Requirement 1: Output the episode review of The Practice below word for word, in full.

The Practice, “Manifest Necessity” – The title refers to “a circumstance which is of such an overwhelming and unforeseeable nature that the conduct of trial or reaching of a fair result is impossible and which necessitates the declaration of a mistrial.” And there is a mistrial basically because the prosecution’s case is in such disarray that the DA – Helen’s boss, played by Bill Smitrovich – tries some sleight of hand to make Bobby demand a mistrial and buy some time. But the judge – Richard McGonagle in the robes – sees through the ruse, in part because of Helen’s testimony – declares a mistrial without prejudice and kills the case for good. Interesting to shift the ethical questions toward this sort of prosecutorial misconduct, and towards a character who can be a good mirror to Helen. Also we have a subplot where a client of Lindsey’s is trying to get sent to federal prison so he can get sutgery because the American social net sucks.

Extracted information:
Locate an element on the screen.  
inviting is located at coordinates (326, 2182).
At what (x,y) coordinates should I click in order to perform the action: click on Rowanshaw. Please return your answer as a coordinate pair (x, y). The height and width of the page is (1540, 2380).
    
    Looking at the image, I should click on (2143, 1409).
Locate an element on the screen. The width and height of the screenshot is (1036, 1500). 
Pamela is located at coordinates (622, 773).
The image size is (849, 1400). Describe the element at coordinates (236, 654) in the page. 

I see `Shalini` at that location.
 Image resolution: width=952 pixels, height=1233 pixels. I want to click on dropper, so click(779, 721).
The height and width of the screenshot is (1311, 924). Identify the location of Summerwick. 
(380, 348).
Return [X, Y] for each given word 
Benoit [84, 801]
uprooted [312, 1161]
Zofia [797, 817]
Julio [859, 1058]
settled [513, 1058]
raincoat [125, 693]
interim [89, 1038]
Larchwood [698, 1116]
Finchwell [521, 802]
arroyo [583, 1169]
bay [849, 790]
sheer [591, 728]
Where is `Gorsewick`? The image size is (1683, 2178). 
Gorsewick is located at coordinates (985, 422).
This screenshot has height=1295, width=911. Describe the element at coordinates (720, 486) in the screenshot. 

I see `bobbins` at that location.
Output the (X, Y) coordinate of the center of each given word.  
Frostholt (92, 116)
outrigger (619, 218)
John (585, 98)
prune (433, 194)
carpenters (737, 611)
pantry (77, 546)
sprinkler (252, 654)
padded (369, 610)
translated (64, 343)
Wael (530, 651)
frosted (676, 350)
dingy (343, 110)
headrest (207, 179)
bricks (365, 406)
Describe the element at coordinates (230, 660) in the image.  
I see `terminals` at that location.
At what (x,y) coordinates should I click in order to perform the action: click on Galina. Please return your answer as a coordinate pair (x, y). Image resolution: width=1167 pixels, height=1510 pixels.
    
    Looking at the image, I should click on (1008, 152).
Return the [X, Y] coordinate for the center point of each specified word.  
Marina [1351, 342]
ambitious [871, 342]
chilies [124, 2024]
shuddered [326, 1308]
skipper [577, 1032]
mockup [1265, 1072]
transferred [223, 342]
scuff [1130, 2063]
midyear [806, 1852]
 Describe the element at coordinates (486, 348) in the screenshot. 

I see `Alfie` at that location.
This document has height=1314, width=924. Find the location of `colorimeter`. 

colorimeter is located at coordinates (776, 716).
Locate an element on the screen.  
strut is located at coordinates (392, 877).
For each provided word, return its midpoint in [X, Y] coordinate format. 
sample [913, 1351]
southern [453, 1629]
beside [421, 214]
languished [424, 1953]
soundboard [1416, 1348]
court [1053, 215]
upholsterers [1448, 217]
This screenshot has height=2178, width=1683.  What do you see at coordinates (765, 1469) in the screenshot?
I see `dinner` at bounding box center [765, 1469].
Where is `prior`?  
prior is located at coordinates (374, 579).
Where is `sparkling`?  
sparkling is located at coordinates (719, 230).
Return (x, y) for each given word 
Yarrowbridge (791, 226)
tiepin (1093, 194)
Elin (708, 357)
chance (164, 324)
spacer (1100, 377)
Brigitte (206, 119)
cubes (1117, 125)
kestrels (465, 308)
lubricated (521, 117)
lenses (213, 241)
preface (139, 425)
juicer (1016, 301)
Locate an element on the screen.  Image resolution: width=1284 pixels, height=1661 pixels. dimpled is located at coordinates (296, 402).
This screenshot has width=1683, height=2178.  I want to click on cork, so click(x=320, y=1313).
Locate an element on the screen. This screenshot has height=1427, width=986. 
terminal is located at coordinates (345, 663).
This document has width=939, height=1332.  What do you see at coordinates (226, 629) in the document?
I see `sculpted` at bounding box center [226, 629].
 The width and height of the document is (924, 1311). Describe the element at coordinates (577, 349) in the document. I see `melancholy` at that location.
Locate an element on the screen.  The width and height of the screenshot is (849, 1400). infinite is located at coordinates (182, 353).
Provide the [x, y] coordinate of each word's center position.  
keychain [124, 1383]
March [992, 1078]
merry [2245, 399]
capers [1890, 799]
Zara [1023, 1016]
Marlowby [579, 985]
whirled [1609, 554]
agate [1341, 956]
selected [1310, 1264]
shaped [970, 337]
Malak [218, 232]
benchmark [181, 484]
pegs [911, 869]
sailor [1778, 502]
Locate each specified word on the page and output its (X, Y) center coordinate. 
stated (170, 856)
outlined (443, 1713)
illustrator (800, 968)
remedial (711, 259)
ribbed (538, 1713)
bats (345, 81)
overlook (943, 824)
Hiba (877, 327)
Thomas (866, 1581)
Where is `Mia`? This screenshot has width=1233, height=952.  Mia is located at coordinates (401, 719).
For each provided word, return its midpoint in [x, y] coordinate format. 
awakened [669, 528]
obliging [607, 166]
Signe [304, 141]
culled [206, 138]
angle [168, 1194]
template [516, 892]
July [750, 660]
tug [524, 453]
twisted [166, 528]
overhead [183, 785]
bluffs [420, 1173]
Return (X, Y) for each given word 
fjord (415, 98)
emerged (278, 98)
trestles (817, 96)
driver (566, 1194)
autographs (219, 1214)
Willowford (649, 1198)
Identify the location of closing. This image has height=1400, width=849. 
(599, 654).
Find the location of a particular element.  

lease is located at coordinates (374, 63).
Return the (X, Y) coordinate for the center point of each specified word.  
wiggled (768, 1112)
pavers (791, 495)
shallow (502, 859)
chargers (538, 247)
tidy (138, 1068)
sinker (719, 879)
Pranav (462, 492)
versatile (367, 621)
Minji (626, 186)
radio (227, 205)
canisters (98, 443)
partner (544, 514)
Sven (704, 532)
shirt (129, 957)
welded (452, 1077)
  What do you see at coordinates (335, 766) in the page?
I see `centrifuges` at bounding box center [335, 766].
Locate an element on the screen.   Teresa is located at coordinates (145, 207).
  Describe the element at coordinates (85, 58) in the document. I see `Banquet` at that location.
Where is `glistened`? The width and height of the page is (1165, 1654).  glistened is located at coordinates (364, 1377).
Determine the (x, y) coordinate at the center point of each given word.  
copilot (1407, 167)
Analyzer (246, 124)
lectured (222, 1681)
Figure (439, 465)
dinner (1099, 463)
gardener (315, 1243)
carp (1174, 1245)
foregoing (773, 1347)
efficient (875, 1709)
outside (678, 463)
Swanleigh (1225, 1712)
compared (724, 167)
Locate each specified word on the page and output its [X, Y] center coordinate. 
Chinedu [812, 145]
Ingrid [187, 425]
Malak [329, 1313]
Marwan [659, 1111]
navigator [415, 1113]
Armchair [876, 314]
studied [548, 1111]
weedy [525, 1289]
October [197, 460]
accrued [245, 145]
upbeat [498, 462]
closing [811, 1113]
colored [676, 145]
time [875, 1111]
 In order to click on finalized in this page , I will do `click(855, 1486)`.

Requirement 2: Please return the lines of the records from the line containing "beside [421, 214]" through the line containing "The width and height of the document", inclusive, reproduced exactly and nothing else.

Exercise output 1:
The Practice, “Manifest Necessity” – The title refers to “a circumstance which is of such an overwhelming and unforeseeable nature that the conduct of trial or reaching of a fair result is impossible and which necessitates the declaration of a mistrial.” And there is a mistrial basically because the prosecution’s case is in such disarray that the DA – Helen’s boss, played by Bill Smitrovich – tries some sleight of hand to make Bobby demand a mistrial and buy some time. But the judge – Richard McGonagle in the robes – sees through the ruse, in part because of Helen’s testimony – declares a mistrial without prejudice and kills the case for good. Interesting to shift the ethical questions toward this sort of prosecutorial misconduct, and towards a character who can be a good mirror to Helen. Also we have a subplot where a client of Lindsey’s is trying to get sent to federal prison so he can get sutgery because the American social net sucks.

Exercise output 2:
beside [421, 214]
languished [424, 1953]
soundboard [1416, 1348]
court [1053, 215]
upholsterers [1448, 217]
This screenshot has height=2178, width=1683.  What do you see at coordinates (765, 1469) in the screenshot?
I see `dinner` at bounding box center [765, 1469].
Where is `prior`?  
prior is located at coordinates (374, 579).
Where is `sparkling`?  
sparkling is located at coordinates (719, 230).
Return (x, y) for each given word 
Yarrowbridge (791, 226)
tiepin (1093, 194)
Elin (708, 357)
chance (164, 324)
spacer (1100, 377)
Brigitte (206, 119)
cubes (1117, 125)
kestrels (465, 308)
lubricated (521, 117)
lenses (213, 241)
preface (139, 425)
juicer (1016, 301)
Locate an element on the screen.  Image resolution: width=1284 pixels, height=1661 pixels. dimpled is located at coordinates (296, 402).
This screenshot has width=1683, height=2178.  I want to click on cork, so click(x=320, y=1313).
Locate an element on the screen. This screenshot has height=1427, width=986. 
terminal is located at coordinates (345, 663).
This document has width=939, height=1332.  What do you see at coordinates (226, 629) in the document?
I see `sculpted` at bounding box center [226, 629].
 The width and height of the document is (924, 1311). Describe the element at coordinates (577, 349) in the document. I see `melancholy` at that location.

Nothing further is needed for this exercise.